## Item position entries

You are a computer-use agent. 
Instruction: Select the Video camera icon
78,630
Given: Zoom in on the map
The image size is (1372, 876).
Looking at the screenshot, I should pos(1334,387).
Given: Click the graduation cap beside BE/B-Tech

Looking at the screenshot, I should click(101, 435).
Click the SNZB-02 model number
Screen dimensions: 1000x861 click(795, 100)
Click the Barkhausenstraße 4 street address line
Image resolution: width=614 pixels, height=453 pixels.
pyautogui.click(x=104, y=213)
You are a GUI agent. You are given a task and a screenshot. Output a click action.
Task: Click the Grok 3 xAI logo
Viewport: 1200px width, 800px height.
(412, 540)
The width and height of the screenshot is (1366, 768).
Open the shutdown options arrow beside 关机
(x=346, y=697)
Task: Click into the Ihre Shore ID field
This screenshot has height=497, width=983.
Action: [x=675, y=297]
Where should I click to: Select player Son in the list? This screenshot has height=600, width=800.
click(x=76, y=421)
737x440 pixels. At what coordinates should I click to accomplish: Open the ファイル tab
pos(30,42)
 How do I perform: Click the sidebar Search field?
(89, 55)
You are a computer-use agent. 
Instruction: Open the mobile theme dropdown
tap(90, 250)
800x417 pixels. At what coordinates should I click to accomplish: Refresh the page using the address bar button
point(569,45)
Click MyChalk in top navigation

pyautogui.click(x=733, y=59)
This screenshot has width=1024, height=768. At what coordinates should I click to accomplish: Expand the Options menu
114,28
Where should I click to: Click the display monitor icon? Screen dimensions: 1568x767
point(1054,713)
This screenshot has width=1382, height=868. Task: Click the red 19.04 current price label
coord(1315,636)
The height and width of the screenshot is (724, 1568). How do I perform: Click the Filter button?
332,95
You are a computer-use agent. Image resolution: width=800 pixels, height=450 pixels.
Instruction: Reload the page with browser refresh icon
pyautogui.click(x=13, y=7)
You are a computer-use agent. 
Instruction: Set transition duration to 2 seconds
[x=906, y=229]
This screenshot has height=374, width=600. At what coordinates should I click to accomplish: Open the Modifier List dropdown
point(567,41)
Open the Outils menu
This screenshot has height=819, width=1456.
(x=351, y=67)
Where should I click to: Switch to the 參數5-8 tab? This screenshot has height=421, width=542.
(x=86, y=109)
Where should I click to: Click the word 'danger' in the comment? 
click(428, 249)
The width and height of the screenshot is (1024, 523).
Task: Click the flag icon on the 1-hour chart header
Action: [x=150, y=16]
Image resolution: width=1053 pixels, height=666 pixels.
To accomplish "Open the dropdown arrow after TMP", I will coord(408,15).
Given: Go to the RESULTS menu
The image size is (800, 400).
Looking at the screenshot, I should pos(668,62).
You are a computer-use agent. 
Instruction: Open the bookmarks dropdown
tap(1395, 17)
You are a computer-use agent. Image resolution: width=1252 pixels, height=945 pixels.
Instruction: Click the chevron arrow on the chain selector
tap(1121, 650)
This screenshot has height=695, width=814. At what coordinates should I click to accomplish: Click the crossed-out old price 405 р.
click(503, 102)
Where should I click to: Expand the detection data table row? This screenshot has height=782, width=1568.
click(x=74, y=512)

## TASK TO CARRY OUT
Reproduce the listing word for word, starting at its first line and ending at the line that contains "click(x=76, y=421)", with both of those lines included.

## EXERCISE SOLUTION
You are a computer-use agent. 
Instruction: Select the Video camera icon
78,630
Given: Zoom in on the map
The image size is (1372, 876).
Looking at the screenshot, I should pos(1334,387).
Given: Click the graduation cap beside BE/B-Tech

Looking at the screenshot, I should click(101, 435).
Click the SNZB-02 model number
Screen dimensions: 1000x861 click(795, 100)
Click the Barkhausenstraße 4 street address line
Image resolution: width=614 pixels, height=453 pixels.
pyautogui.click(x=104, y=213)
You are a GUI agent. You are given a task and a screenshot. Output a click action.
Task: Click the Grok 3 xAI logo
Viewport: 1200px width, 800px height.
(412, 540)
The width and height of the screenshot is (1366, 768).
Open the shutdown options arrow beside 关机
(x=346, y=697)
Task: Click into the Ihre Shore ID field
This screenshot has height=497, width=983.
Action: [x=675, y=297]
Where should I click to: Select player Son in the list? This screenshot has height=600, width=800.
click(x=76, y=421)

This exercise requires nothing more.